Complete the tasks below. The quick test is available to everyone; only logged-in users will see saved progress.

  1. Exercise 1: Raw to Staging — Orders

    Transform raw.orders (JSON) into staging.orders with deduplication and typing.

    • Deduplicate by order_id, keep latest _ingested_at.
    • Cast order_ts to TIMESTAMP and derive order_date.
    • Include audit columns: _ingested_at, _processed_at.
    Mini checklist
    • MERGE is idempotent
    • Types are enforced
    • Partition by order_date
  2. Exercise 2: Staging to Mart — Customers and Sales

    Build mart.dim_customer (SCD2) and mart.fact_orders; then aggregate daily sales by country.

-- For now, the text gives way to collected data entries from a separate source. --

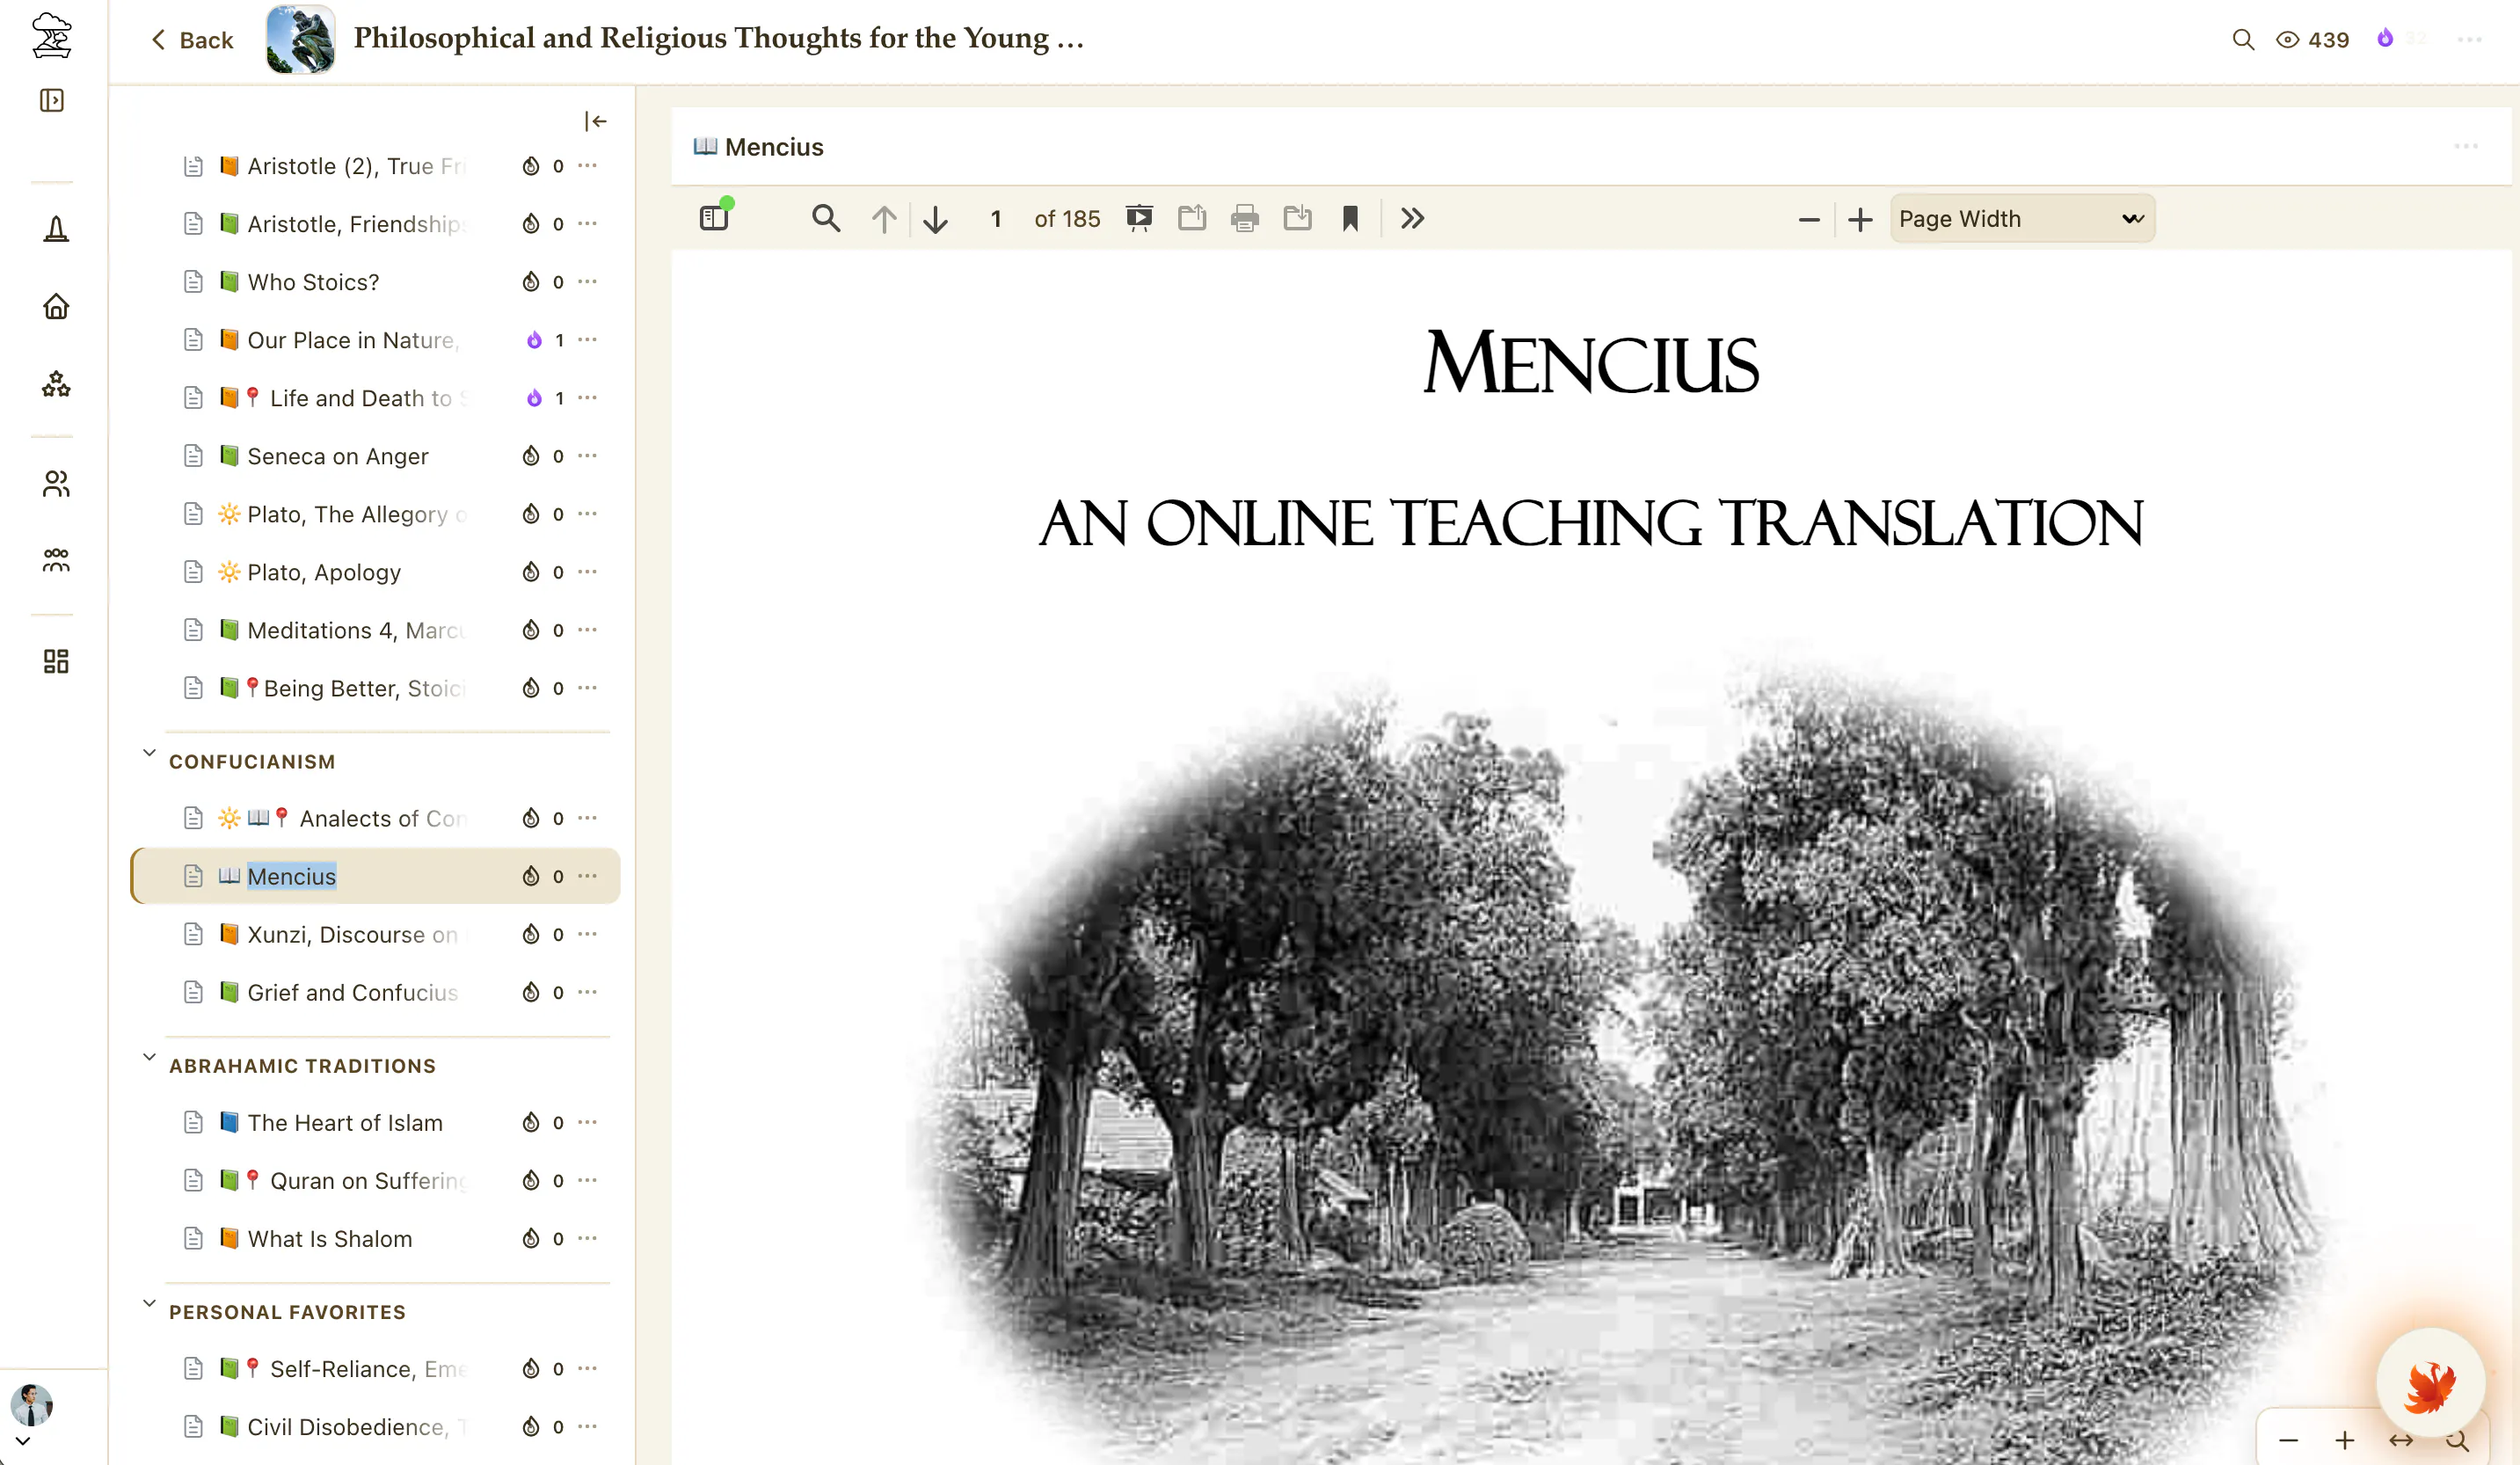
Task: Collapse the ABRAHAMIC TRADITIONS section
Action: (x=149, y=1056)
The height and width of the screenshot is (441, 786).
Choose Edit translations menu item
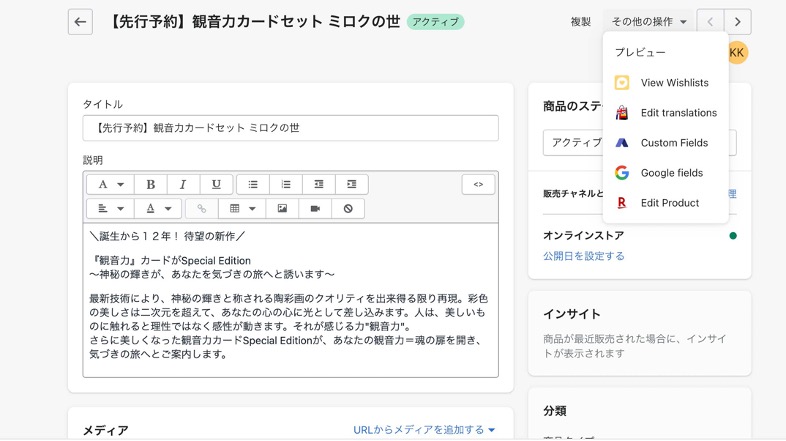678,113
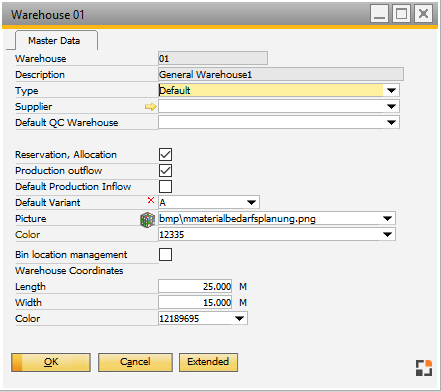Screen dimensions: 441x392
Task: Enable Bin location management checkbox
Action: 165,255
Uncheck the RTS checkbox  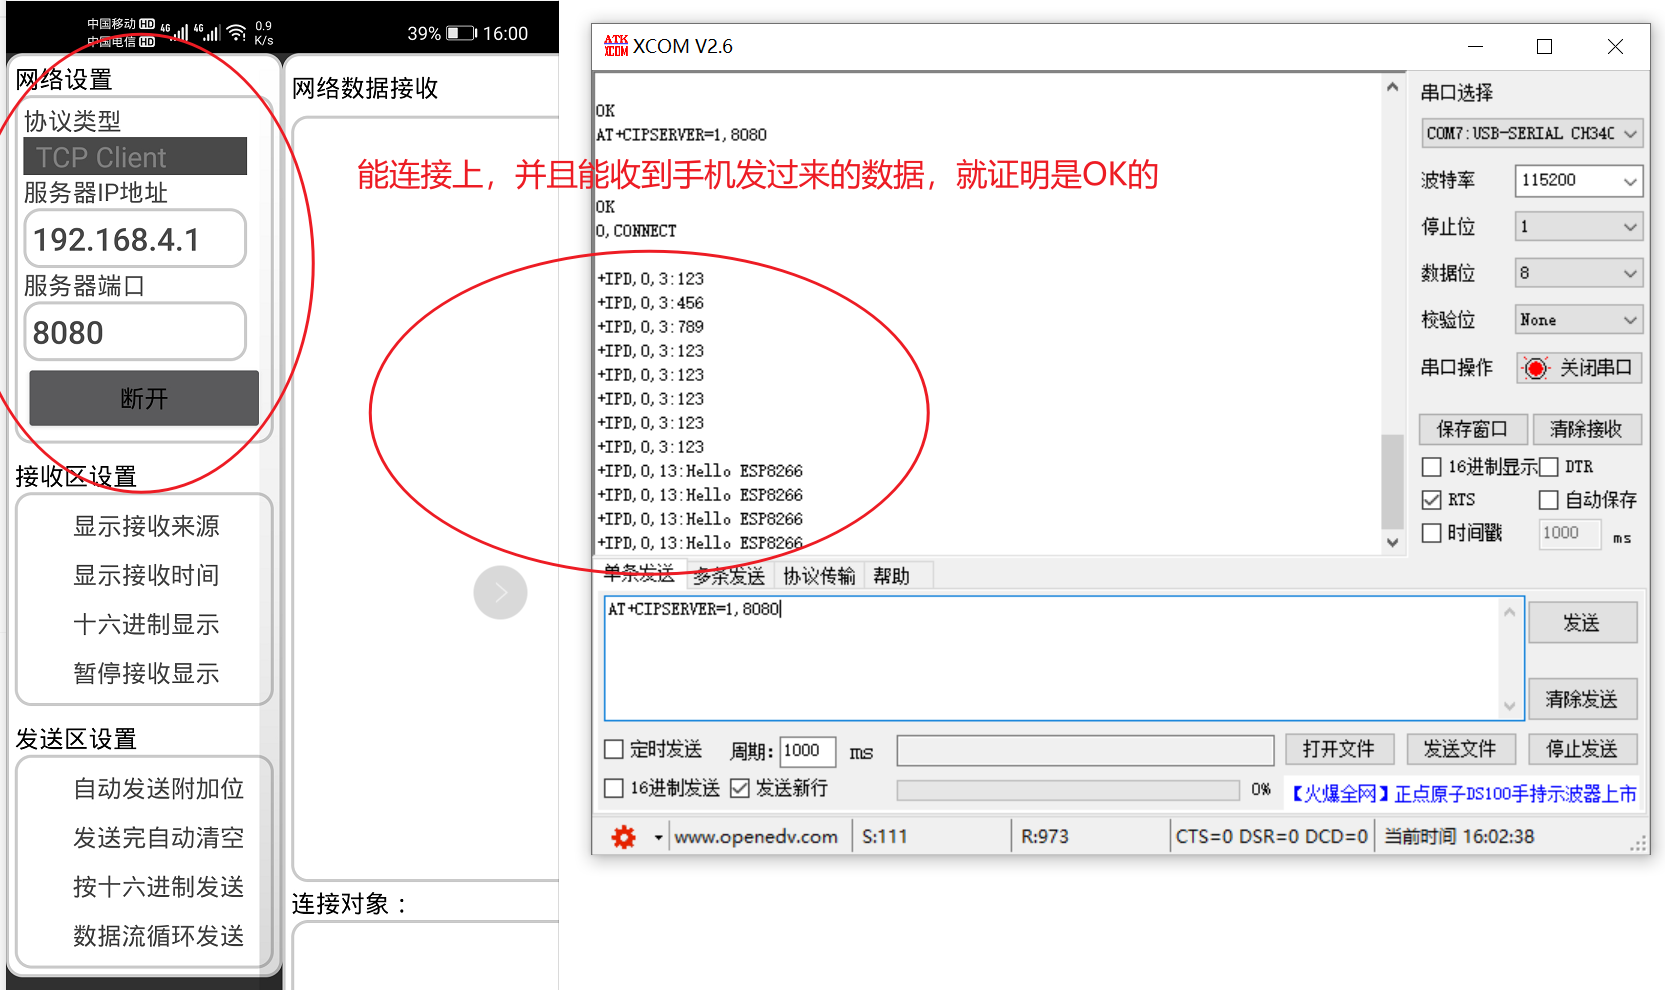coord(1432,500)
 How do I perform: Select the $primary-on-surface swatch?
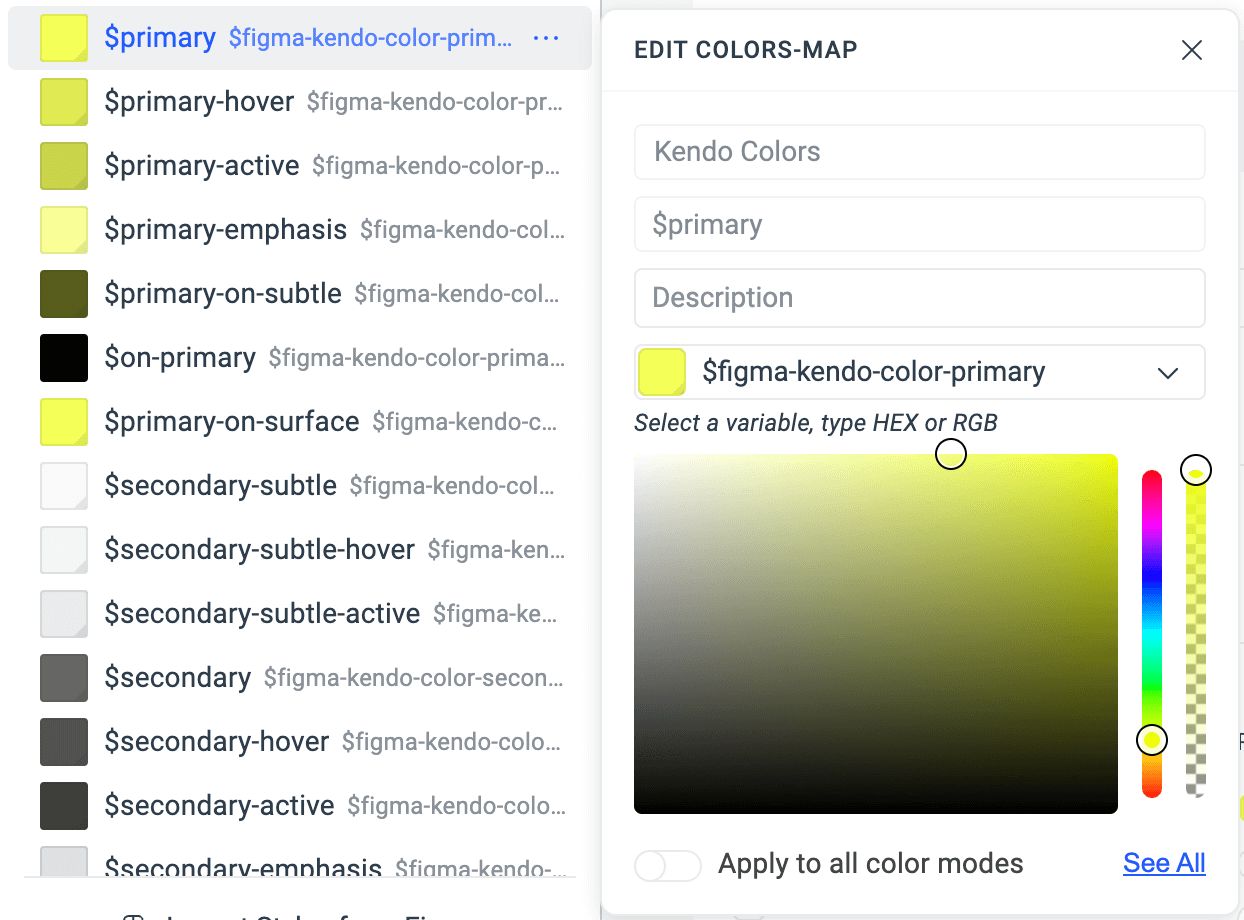click(x=63, y=421)
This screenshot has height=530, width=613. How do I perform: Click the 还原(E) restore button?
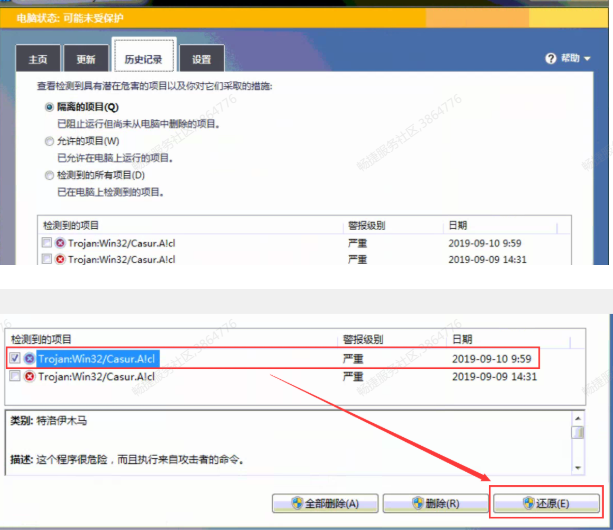(547, 503)
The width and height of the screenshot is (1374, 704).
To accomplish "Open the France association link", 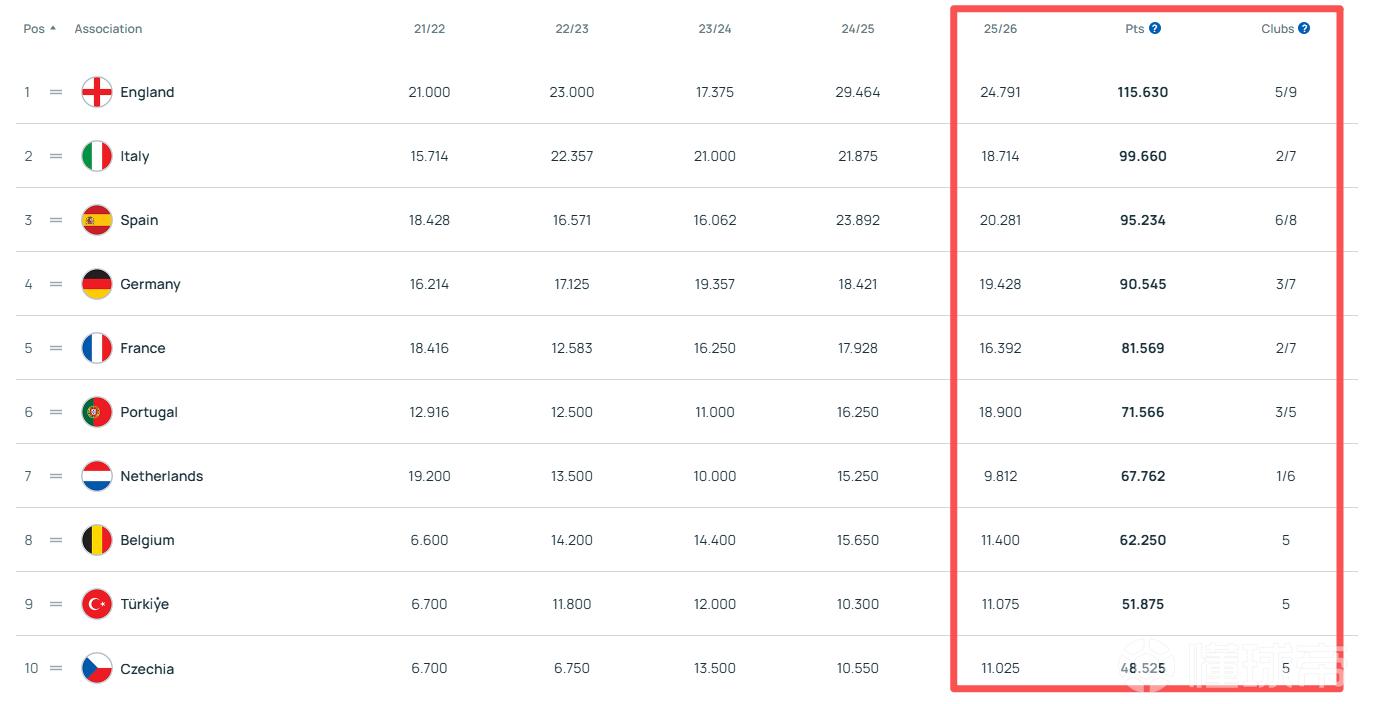I will point(143,348).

    • Use customer_id as business key; create customer_sk.
    • Mark current rows with is_current and bound history with effective_to.
    • Produce mart.sales_daily_country: date, country, orders, revenue.
    Mini checklist
    • SCD2 closes and opens rows correctly
    • Facts join to current dimension row
    • Aggregation matches sum of facts

Common mistakes and how to self-check

  • Mutating raw data: Raw must be append-only. Self-check: Verify no UPDATE/DELETE on raw.
  • Non-idempotent loads: INSERT-only creates duplicates on rerun. Self-check: Rerun job; counts should not inflate.
  • Missing business keys: Staging without stable keys breaks joins. Self-check: Ensure keys are NOT NULL and unique after dedup.
  • SCD2 errors: Overlapping histories. Self-check: For each key, no overlaps between effective windows.
  • Over-aggregating in staging: Keep business logic in marts. Self-check: Staging should resemble clean source, not reports.
  • Poor partition choice: Partition on high-cardinality columns hurts performance. Self-check: Confirm partition pruning in query plans.

Practical projects

  • Mini retail warehouse: Orders, customers, products from CSV/JSON into a star schema with daily sales mart.
  • Event analytics: Clickstream to sessionized fact with user dimension and a funnel mart.
  • Finance snapshot: Daily balances with SCD2 account attributes and a P&L mart by month.

Mini challenge

Your PM asks for a new KPI: repeat customers in the last 90 days by country. Sketch the tables and SQL you would add in the mart layer. Identify the partitioning and any SCD concerns.

Next steps

  • Finish the exercises, then take the quick test below to check understanding.
  • Remember: the test is available to everyone; only logged-in users will have progress saved.
  • Extend your pipeline with one additional dimension and one new mart metric.

Practice Exercises

2 exercises to complete

Instructions

From raw.orders (JSON) create staging.orders that is deduplicated, typed, and partitioned by order_date.

  • Deduplicate by order_id, keeping the row with the latest _ingested_at.
  • Cast order_ts to TIMESTAMP and derive order_date.
  • Include _ingested_at and _processed_at audit columns.
  • Make the load idempotent using MERGE.
Expected Output
Table staging.orders with columns: order_id STRING, customer_id STRING, order_ts TIMESTAMP, order_date DATE, amount NUMERIC(18,2), status STRING, _ingested_at TIMESTAMP, _processed_at TIMESTAMP. Running the job twice yields identical row counts and values.